Vergi dilimleri başlangıcının düşük ve sonrasında tarife aralığının dar olması nedeniyle, bu durum işçinin eline geçen net tutarın ve satın alma gücünün azalmasına, refahının düşmesine neden olmaktadır. Bu sistem adil değildir. Hayat pahalılığının dar ve sabit gelirli kesimleri daha da zorladığı bu şartlarda sürdürülebilir de değildir. Az kazanandan az çok kazanandan çok vergi alınmalıdır. Vergi sistemi, gelir adaleti dikkate alınarak yeniden düzenlenmeli, aile yükümlülükleri esas alınarak farklılaştırılmalıdır. Doğalgaz, elektrik, su, ulaşım ve iletişim hizmetleri tüketiminden alınan KDV yüzde 1’e düşürülmelidir. Temel tüketim mallarından alınan KDV sıfırlanmalıdır” diye konuştu.
Türk-İş 4. Bölge Başkanı Edip Gülnar, açıklamasını şöyle tamamladı:
ENFLASYONLA MÜCADELE ÜCRETLERİ DÜŞÜK TUTARAK SAĞLANAMAZ.
Elektriğe yüzde 38 zam geldiğini hemen akabinde ise, akaryakıt zamlandı, dar ve sabit gelirli henüz zamlı maaşını alamadan, yaşamını sürdürmek için yapması zorunlu olan tüm harcama kalemlerine zam gelmektedir. Diğer bir ifadeyle, dar ve sabit gelirlinin alacağı zam daha cebine girmeden satın alma gücünü yitirmiş olmaktadır.
Bu nedenle, ücretleri enflasyonunun temel nedeni olarak gören yaklaşım terk edilmeli, bilimin ışığında enflasyonla mücadele edilerek fiyat artışlarının önüne geçilmesi sağlanmalıdır. Çalışan kesimin yoksullaşması pahasına bir ekonomi politikası sürdürülmemelidir.
ASGARİ ÜCRET ACİLEN ARTIRILMALIDIR
Ülkemizde kayıtlı çalışanların yarısına yakını asgari ücret seviyesinde gelir elde etmektedir. Asgari ücrete yapılacak artış diğer bütün ücret seviyelerine yapılacak zam oranlarını da etkilediğinden bütün işçileri doğrudan ilgilendirmektedir. İstisnai olması gereken asgari ücret artık ortalama ücret haline gelmiştir.
Enflasyonu yükselteceği iddia edilerek asgari ücrete zam yapılmamasını işçilerin kabul etmesi mümkün değildir.
Ülkedeki yüksek enflasyonun sebebi dar ve sabit gelirli işçiler değildir.
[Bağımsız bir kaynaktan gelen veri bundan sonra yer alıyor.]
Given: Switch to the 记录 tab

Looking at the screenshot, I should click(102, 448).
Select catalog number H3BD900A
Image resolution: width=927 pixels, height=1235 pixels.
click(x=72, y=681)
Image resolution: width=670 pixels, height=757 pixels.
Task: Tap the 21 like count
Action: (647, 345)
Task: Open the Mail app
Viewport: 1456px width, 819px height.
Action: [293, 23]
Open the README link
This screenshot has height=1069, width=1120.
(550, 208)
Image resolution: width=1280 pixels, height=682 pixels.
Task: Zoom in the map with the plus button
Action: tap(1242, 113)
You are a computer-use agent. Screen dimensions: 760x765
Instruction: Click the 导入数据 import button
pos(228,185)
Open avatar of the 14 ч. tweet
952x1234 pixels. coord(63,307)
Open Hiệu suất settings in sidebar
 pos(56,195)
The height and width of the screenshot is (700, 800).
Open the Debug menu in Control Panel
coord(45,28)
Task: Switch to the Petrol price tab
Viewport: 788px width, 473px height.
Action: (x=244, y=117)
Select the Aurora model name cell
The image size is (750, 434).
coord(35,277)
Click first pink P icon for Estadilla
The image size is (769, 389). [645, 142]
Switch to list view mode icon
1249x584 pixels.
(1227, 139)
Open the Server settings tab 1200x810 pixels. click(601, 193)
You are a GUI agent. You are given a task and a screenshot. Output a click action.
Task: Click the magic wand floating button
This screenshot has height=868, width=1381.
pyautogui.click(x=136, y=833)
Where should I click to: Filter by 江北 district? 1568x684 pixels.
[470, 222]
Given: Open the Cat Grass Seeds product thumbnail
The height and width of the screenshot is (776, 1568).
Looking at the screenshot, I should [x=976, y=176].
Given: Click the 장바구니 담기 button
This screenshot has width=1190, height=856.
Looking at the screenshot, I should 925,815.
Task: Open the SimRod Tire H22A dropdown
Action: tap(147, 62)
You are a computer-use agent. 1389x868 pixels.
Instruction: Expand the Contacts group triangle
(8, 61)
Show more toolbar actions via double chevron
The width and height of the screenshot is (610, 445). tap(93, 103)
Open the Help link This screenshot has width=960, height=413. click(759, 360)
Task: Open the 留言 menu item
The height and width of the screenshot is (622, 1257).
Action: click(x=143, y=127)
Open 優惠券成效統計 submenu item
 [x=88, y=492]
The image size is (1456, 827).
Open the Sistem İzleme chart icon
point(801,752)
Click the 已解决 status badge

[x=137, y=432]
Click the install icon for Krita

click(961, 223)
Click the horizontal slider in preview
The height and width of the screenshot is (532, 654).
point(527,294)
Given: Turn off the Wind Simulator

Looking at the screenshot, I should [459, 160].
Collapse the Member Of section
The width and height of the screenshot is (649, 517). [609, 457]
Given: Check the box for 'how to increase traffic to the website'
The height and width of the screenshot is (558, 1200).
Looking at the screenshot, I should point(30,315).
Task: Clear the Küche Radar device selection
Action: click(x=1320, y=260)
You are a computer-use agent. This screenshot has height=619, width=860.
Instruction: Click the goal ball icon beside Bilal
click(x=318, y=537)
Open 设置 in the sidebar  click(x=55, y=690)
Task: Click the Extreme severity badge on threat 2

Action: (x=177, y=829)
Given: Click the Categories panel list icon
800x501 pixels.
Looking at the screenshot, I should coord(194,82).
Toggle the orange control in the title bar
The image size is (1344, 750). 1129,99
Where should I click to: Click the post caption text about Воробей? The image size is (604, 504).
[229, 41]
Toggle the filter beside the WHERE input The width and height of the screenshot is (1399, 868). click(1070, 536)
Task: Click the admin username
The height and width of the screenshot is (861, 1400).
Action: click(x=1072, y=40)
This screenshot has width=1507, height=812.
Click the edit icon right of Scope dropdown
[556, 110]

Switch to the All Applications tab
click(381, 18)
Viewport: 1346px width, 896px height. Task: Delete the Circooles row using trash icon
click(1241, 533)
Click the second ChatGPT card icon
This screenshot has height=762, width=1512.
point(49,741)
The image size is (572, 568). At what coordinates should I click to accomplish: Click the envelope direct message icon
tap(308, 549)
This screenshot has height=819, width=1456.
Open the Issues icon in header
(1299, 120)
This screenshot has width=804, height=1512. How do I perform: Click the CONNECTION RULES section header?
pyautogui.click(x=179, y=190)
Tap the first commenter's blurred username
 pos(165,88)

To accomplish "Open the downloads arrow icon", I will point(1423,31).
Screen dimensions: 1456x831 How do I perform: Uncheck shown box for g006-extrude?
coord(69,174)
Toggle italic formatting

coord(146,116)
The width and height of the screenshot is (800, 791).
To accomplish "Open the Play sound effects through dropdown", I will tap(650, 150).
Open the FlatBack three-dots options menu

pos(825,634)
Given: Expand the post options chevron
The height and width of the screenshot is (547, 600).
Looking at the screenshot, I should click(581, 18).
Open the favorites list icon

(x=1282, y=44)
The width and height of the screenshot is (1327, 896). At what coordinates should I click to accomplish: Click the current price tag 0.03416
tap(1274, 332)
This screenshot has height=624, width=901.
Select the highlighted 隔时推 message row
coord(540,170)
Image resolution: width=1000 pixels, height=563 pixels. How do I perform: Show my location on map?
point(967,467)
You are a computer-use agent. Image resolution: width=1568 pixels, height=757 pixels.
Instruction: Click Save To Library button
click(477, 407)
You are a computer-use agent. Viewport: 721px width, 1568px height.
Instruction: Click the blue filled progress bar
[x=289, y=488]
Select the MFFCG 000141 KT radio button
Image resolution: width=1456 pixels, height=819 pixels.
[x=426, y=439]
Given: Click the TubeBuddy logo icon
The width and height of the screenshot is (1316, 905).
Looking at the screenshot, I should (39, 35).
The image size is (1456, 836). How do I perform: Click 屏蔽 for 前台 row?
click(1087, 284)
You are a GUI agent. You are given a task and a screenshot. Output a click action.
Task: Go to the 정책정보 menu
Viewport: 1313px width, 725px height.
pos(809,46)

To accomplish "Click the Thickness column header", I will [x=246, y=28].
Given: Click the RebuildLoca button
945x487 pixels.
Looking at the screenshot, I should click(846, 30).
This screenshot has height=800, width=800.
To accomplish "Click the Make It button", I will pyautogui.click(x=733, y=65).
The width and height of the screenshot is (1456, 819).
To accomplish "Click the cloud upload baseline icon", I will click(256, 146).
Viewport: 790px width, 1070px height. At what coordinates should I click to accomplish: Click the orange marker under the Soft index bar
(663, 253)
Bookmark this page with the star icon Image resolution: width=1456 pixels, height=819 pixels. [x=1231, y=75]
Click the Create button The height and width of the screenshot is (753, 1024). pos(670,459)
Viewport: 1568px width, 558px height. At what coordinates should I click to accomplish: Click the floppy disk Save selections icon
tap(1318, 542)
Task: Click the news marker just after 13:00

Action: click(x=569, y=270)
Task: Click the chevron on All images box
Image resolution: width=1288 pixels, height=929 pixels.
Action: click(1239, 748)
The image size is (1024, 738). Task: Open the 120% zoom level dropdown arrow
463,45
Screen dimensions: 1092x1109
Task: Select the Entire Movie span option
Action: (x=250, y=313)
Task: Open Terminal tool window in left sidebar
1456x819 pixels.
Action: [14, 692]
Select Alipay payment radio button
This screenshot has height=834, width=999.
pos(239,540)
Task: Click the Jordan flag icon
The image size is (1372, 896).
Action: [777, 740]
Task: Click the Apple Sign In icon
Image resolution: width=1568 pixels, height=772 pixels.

Yüksek enflasyonun sebebi, hızla artan döviz kuru, dışa bağımlı üretim gibi nedenler başta olmak üzere sermayenin bitmek bilmeyen kâr hırsıdır. Enflasyonun yükselmesinde hiçbir sorumluluğu olmayan işçilerin enflasyonu düşürmek için fedakârlık etmesi beklenmemelidir. İşçiler enflasyonun nedeni değil, mağdurudur.
Açlık sınırı altında kalan asgari ücrete Temmuz ayından geçerli olmak üzere zam yapılması gerekmektedir.”